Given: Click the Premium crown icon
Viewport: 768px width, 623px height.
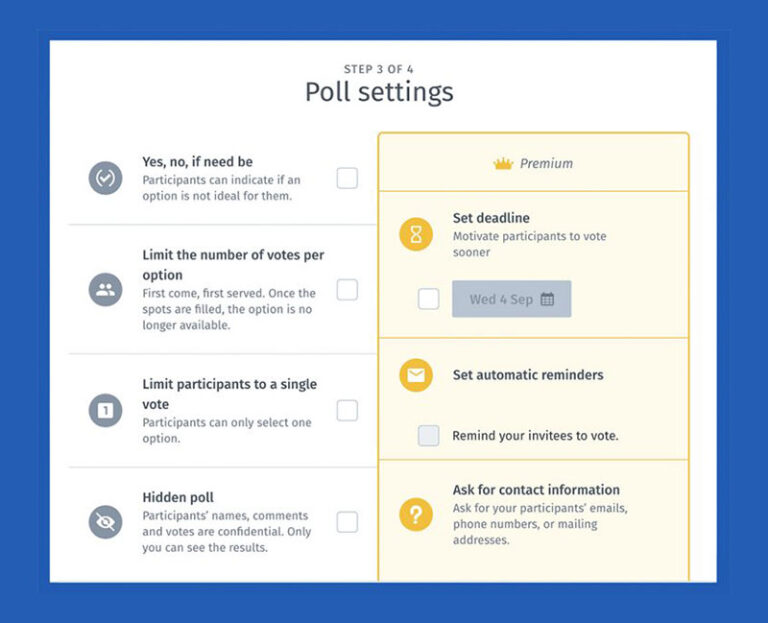Looking at the screenshot, I should point(503,163).
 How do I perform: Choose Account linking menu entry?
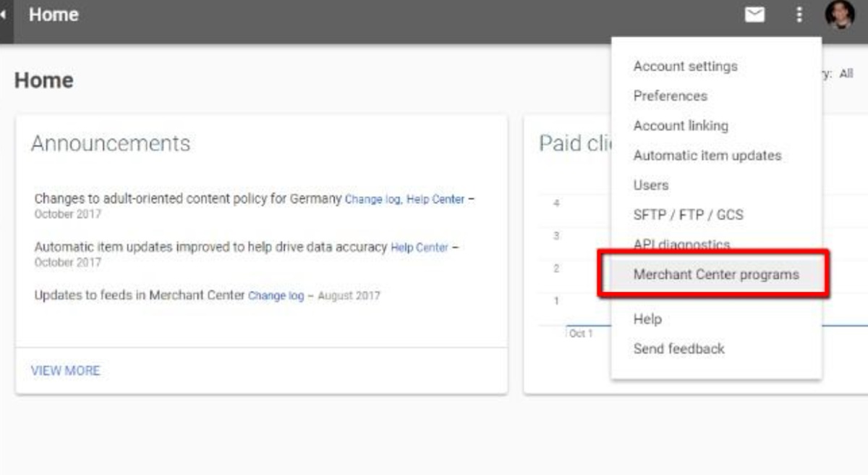click(x=680, y=125)
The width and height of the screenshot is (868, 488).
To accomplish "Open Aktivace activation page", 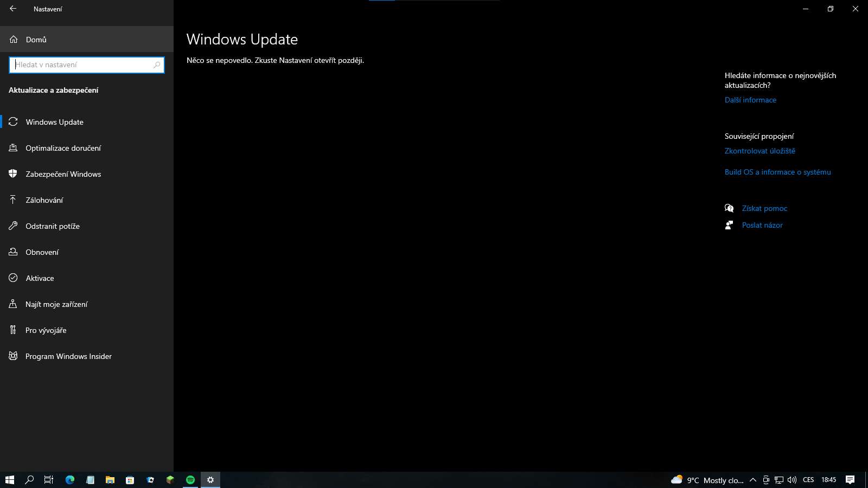I will point(40,278).
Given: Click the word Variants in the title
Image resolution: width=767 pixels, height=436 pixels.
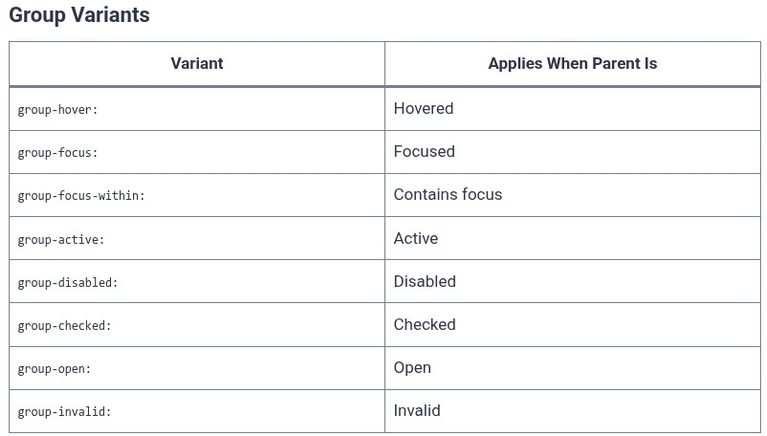Looking at the screenshot, I should pos(111,15).
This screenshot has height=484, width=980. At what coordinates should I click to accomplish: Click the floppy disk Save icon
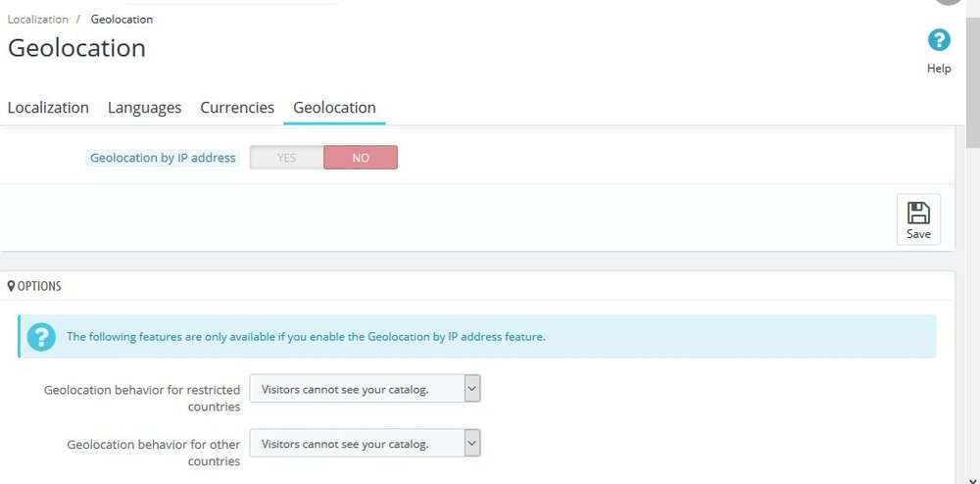(x=918, y=213)
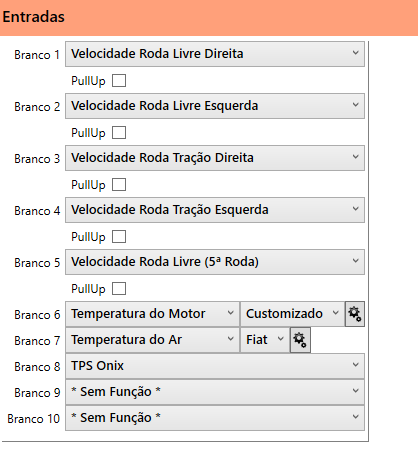This screenshot has height=452, width=418.
Task: Expand Velocidade Roda Livre Esquerda dropdown
Action: 215,106
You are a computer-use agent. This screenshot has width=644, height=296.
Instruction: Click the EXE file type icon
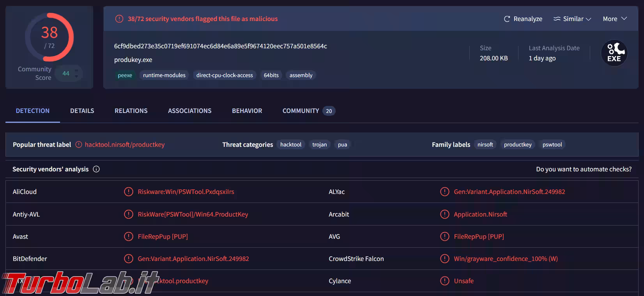click(x=614, y=53)
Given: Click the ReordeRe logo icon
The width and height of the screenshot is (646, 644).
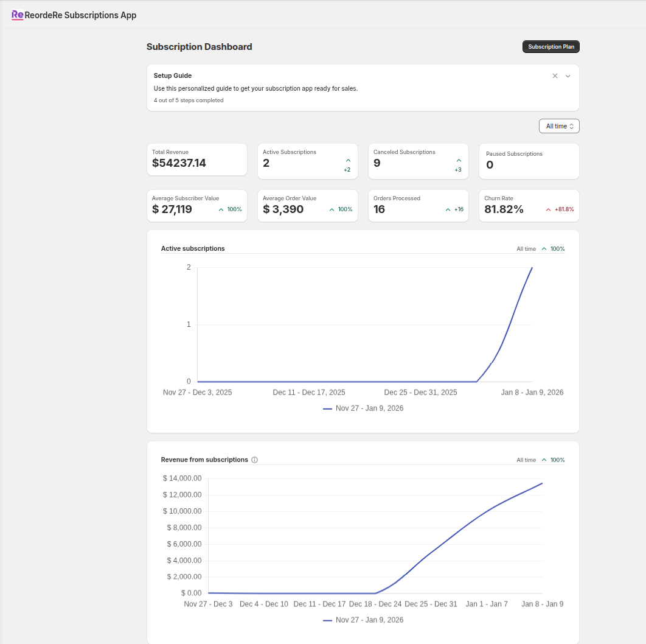Looking at the screenshot, I should pyautogui.click(x=18, y=15).
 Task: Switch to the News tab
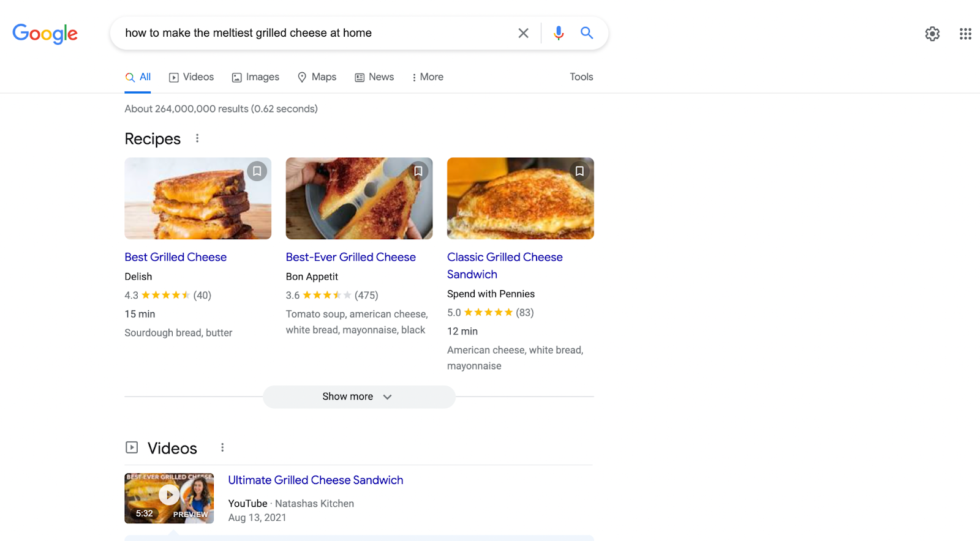[374, 77]
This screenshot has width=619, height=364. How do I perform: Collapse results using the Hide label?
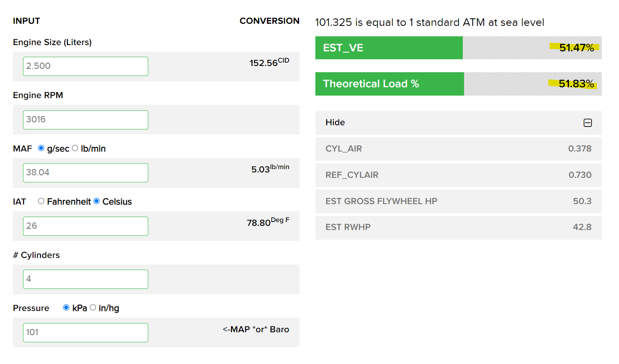[x=335, y=122]
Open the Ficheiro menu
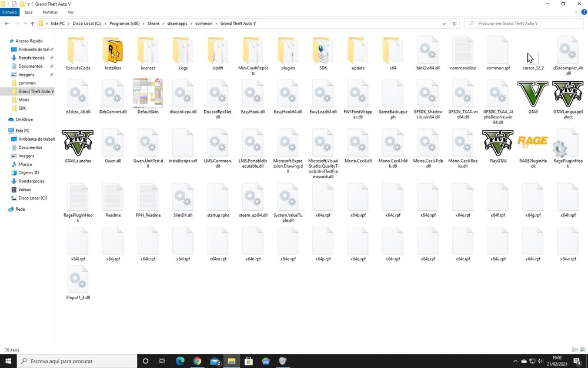588x368 pixels. tap(10, 12)
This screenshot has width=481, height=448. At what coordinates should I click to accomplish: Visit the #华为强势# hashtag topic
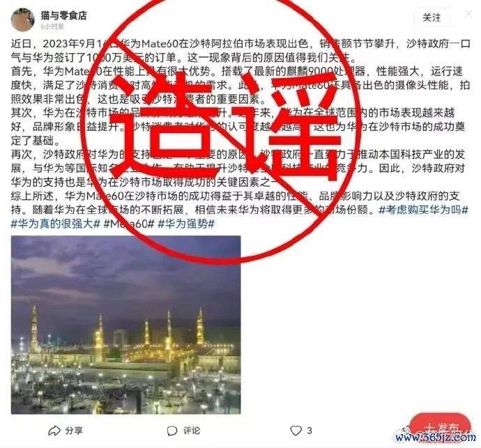[186, 224]
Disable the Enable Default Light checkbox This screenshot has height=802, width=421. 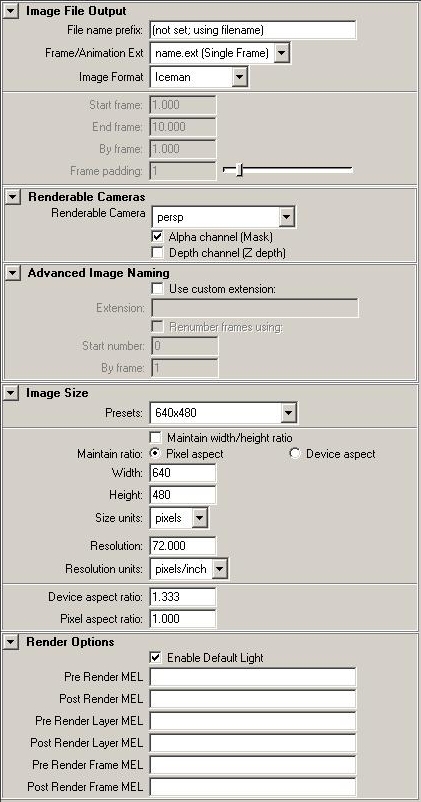(x=156, y=658)
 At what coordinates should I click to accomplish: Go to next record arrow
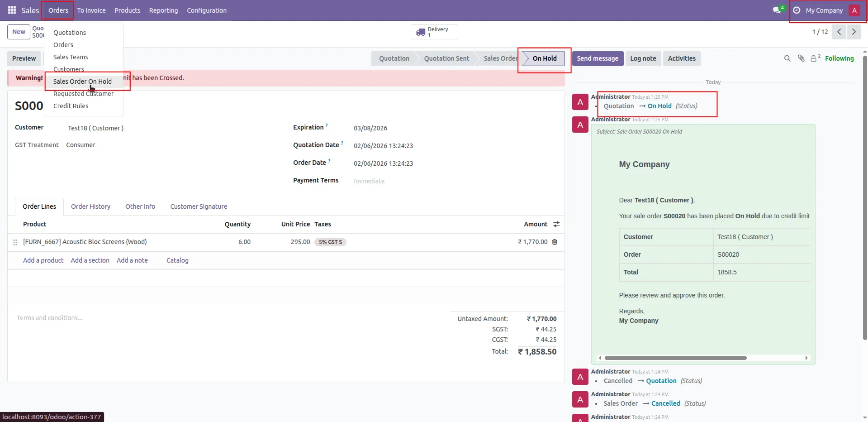coord(854,32)
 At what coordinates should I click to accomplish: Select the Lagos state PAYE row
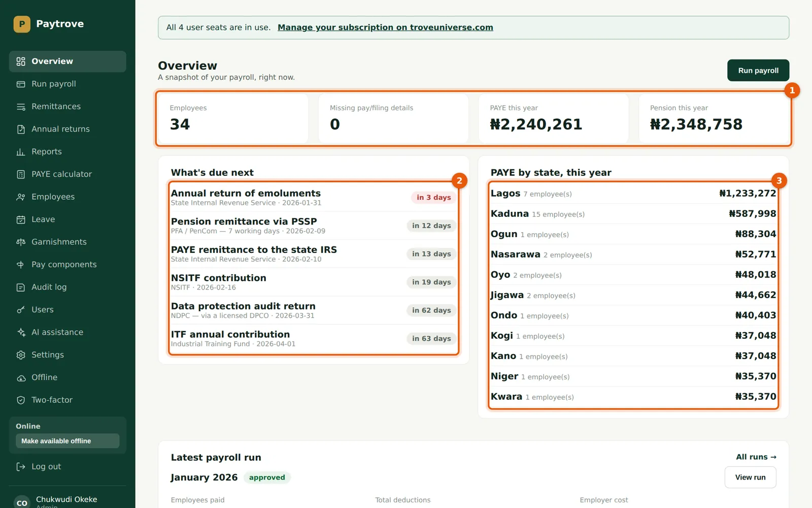tap(633, 194)

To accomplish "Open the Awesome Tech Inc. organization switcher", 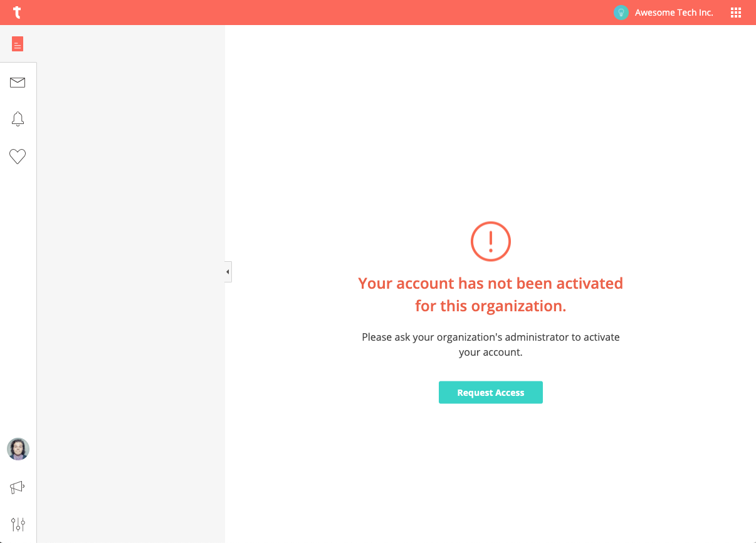I will click(x=674, y=13).
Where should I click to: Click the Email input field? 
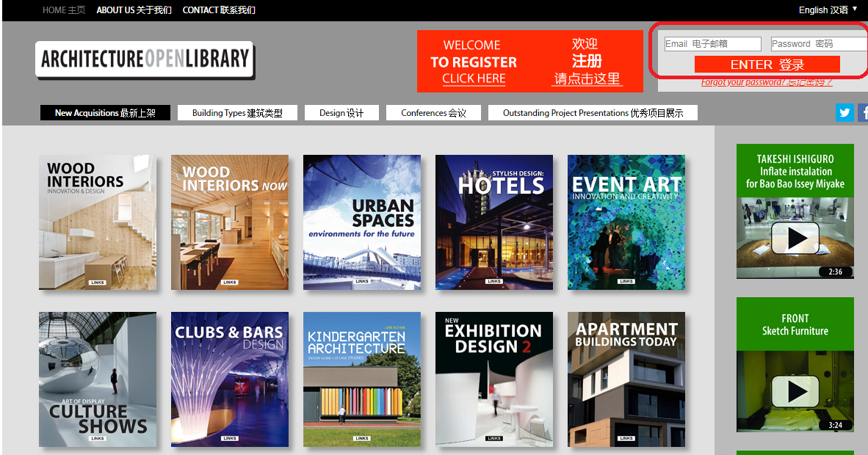click(x=712, y=44)
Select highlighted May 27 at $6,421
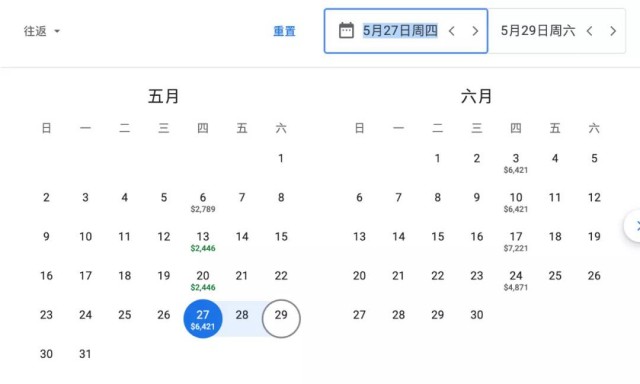 tap(203, 319)
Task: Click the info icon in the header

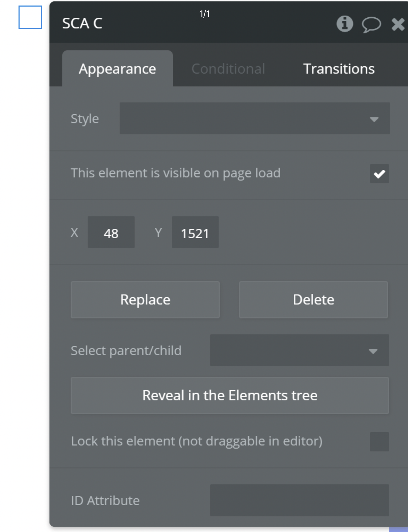Action: coord(345,24)
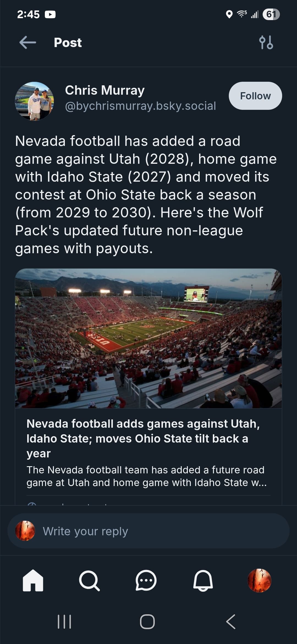
Task: Tap the @bychrismurray.bsky.social handle
Action: (x=141, y=106)
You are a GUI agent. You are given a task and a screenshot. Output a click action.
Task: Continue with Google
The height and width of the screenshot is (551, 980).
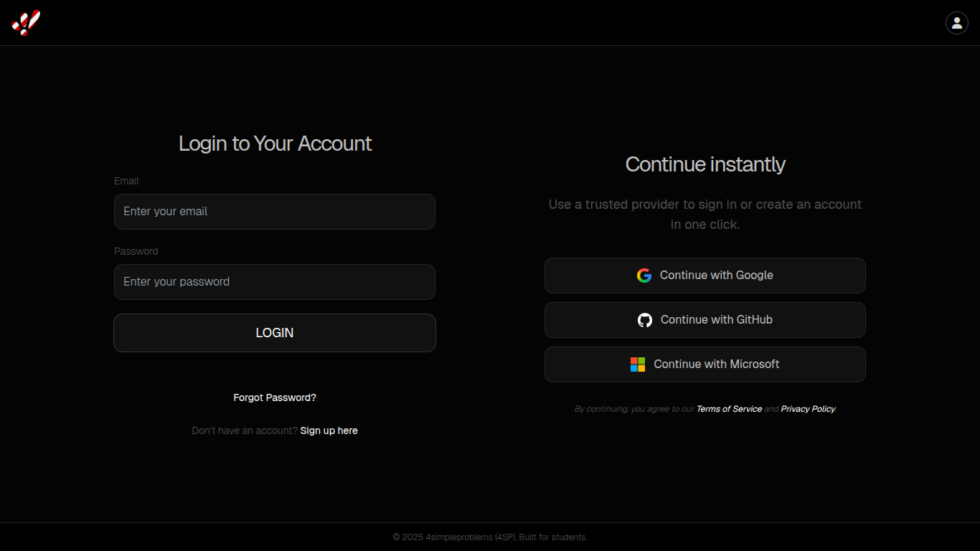tap(705, 275)
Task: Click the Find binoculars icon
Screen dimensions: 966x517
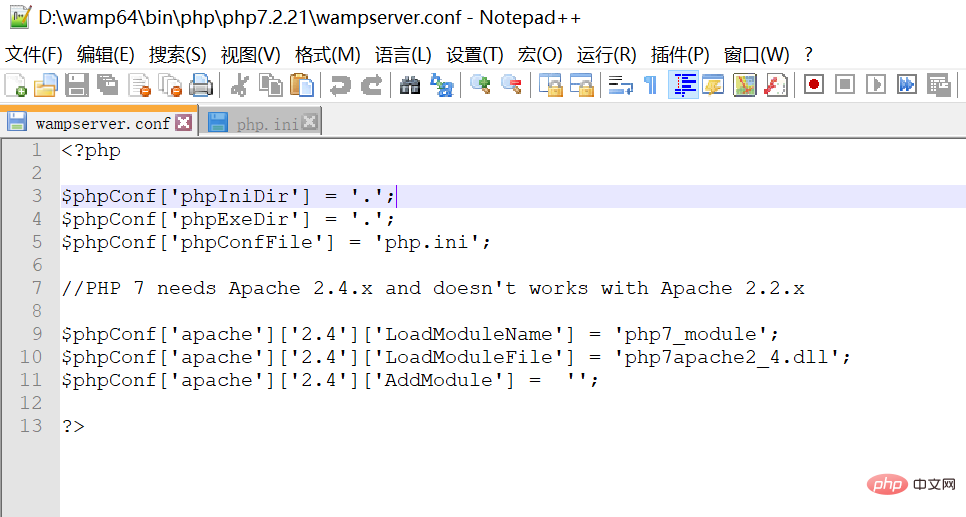Action: tap(410, 85)
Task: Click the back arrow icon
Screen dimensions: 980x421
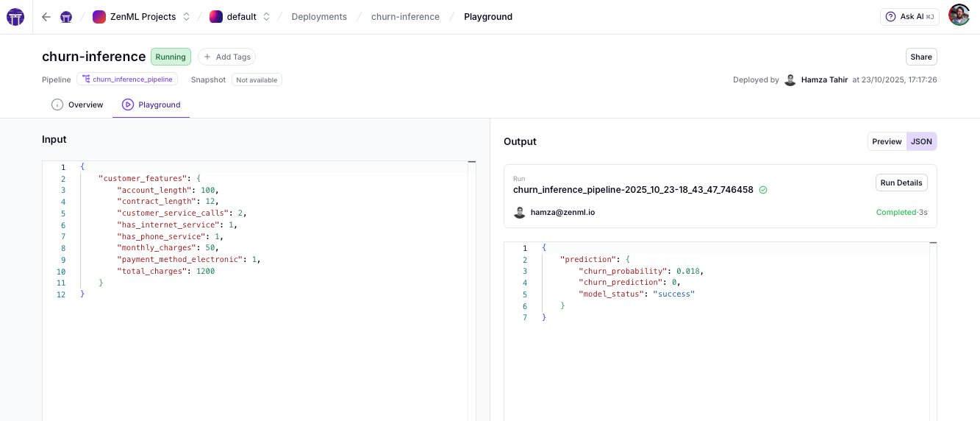Action: 46,17
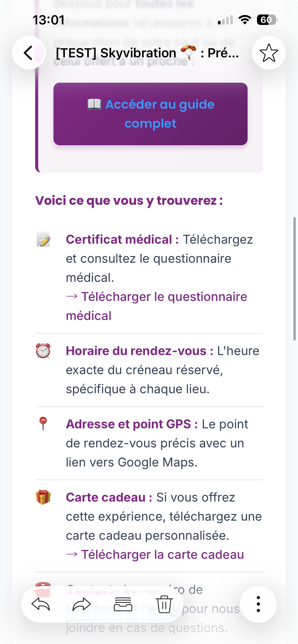Image resolution: width=298 pixels, height=644 pixels.
Task: Tap the memo emoji beside Certificat médical
Action: tap(43, 240)
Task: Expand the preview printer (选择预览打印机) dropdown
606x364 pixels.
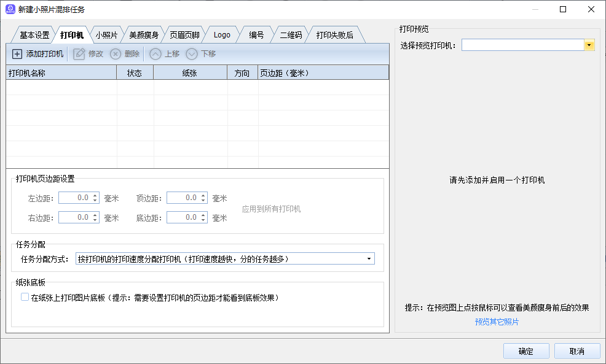Action: coord(589,45)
= = = =
__What is being asked__: Would you set down, word for word, the lines running from the one that contains "Where should I" to the last line of the material, omitting all pictures?

__Solution to this exercise__:
Where should I click to: Click the Email input field? 
click(x=712, y=44)
Select highlighted May 27 at $6,421
 tap(203, 319)
Task: Click the info icon in the header

Action: coord(345,24)
Task: Tap the @bychrismurray.bsky.social handle
Action: (x=141, y=106)
You are a GUI agent. You are given a task and a screenshot. Output a click action.
Task: Continue with Google
The height and width of the screenshot is (551, 980).
tap(705, 275)
Task: Click the Find binoculars icon
Screen dimensions: 966x517
Action: tap(410, 85)
Task: Click the back arrow icon
Screen dimensions: 980x421
Action: 46,17
Image resolution: width=298 pixels, height=644 pixels.
Task: Tap the memo emoji beside Certificat médical
Action: tap(43, 240)
Task: Expand the preview printer (选择预览打印机) dropdown
606x364 pixels.
Action: coord(589,45)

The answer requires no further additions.